Task – Reproduce the entries below word for word, starting with the line that contains "Rights (560, 1165)" and going on through the line that contains "vehicle (222, 145)".

Data records –
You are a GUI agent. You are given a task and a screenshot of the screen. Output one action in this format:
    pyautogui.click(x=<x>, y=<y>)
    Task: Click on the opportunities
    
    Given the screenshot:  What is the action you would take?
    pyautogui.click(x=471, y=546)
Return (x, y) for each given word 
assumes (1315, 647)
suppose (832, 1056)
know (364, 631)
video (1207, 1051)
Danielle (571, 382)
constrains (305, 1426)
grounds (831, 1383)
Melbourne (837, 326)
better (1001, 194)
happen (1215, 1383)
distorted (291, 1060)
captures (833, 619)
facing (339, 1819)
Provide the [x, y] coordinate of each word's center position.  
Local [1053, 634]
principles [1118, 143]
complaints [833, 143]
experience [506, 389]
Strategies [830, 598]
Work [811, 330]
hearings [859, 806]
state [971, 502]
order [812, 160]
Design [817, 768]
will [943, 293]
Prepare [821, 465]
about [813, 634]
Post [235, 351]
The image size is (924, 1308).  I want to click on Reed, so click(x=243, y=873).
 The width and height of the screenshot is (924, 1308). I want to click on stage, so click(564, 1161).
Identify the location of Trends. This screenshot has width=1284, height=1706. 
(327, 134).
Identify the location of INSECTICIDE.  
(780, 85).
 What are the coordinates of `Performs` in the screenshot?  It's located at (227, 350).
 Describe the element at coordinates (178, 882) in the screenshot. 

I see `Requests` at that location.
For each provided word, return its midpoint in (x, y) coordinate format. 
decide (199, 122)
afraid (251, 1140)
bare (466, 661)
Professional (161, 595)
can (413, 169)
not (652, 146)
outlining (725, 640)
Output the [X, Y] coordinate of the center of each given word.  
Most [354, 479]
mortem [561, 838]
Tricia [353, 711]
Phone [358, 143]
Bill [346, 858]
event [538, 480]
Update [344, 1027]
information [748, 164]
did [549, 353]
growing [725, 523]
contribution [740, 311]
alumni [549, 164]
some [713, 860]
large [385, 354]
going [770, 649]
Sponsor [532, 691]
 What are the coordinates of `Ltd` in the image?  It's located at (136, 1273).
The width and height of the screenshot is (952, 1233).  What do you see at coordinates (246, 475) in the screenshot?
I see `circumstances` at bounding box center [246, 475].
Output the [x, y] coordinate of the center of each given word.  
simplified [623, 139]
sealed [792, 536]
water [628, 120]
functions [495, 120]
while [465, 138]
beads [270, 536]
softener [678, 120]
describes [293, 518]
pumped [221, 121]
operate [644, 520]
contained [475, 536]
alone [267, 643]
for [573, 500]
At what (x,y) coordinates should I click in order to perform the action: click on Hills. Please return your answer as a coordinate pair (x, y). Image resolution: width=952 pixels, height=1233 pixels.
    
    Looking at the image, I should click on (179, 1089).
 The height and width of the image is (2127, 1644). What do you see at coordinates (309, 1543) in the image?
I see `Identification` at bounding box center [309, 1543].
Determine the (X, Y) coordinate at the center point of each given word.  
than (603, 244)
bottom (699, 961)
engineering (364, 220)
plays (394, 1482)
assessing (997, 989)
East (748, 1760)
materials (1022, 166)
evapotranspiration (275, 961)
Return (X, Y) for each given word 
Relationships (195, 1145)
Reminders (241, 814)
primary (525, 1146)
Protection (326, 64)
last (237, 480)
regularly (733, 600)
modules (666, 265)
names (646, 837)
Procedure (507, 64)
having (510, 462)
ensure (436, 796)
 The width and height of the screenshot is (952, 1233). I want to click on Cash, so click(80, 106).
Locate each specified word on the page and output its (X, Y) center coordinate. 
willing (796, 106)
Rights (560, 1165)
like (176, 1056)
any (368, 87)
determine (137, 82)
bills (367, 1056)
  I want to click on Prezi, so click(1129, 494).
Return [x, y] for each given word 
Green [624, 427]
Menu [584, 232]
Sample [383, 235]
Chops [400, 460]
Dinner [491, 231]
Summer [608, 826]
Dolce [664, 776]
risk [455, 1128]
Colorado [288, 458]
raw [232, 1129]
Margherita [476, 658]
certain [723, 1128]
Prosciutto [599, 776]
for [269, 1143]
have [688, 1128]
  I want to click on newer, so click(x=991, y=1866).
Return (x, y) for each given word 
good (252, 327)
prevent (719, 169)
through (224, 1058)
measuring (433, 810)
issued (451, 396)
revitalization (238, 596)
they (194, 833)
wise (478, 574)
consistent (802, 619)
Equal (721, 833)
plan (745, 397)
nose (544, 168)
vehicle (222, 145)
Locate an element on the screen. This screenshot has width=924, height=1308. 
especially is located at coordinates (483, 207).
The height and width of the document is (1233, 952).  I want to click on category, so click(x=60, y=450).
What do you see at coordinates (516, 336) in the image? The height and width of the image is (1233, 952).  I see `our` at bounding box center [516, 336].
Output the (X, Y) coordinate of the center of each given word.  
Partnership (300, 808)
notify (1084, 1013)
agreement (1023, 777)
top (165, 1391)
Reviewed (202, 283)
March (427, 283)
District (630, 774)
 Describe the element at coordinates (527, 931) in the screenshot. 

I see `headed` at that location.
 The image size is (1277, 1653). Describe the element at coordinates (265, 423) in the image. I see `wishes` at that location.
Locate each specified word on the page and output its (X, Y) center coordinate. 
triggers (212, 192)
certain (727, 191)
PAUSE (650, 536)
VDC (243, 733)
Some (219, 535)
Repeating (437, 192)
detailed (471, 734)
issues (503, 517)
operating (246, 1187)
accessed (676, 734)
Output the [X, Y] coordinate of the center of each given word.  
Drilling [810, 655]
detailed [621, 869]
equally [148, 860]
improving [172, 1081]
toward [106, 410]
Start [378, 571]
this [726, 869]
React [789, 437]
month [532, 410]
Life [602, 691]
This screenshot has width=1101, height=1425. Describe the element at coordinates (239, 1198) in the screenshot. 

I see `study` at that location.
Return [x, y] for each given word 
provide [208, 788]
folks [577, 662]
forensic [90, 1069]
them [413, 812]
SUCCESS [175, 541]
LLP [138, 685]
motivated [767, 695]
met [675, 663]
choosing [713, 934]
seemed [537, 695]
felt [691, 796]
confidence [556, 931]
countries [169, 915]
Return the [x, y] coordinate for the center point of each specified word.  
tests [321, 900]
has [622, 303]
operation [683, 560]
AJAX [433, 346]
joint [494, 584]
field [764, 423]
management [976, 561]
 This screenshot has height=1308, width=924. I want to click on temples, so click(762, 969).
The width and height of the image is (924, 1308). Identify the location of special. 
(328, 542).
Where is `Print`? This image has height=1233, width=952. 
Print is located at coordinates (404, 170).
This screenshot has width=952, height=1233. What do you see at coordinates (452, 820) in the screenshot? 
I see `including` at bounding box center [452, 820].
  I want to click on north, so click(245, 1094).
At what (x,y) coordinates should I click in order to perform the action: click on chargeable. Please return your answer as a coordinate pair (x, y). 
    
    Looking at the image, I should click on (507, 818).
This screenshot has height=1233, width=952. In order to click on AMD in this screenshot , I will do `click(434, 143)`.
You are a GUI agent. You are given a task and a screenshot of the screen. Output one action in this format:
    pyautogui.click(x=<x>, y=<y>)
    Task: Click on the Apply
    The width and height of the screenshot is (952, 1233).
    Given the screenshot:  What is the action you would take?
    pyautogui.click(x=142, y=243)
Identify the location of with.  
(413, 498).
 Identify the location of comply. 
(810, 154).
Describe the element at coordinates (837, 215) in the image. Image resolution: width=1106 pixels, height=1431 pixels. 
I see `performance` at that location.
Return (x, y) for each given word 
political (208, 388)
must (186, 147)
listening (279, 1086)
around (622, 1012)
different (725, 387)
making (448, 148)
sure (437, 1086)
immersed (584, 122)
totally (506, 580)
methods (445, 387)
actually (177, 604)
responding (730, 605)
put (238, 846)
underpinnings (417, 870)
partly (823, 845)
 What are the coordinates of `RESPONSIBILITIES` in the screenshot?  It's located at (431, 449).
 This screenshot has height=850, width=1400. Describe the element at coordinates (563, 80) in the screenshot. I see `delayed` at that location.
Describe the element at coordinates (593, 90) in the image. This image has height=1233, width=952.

Written solution –
Rights (560, 1165)
like (176, 1056)
any (368, 87)
determine (137, 82)
bills (367, 1056)
  I want to click on Prezi, so click(1129, 494).
Return [x, y] for each given word 
Green [624, 427]
Menu [584, 232]
Sample [383, 235]
Chops [400, 460]
Dinner [491, 231]
Summer [608, 826]
Dolce [664, 776]
risk [455, 1128]
Colorado [288, 458]
raw [232, 1129]
Margherita [476, 658]
certain [723, 1128]
Prosciutto [599, 776]
for [269, 1143]
have [688, 1128]
  I want to click on newer, so click(x=991, y=1866).
Return (x, y) for each given word 
good (252, 327)
prevent (719, 169)
through (224, 1058)
measuring (433, 810)
issued (451, 396)
revitalization (238, 596)
they (194, 833)
wise (478, 574)
consistent (802, 619)
Equal (721, 833)
plan (745, 397)
nose (544, 168)
vehicle (222, 145)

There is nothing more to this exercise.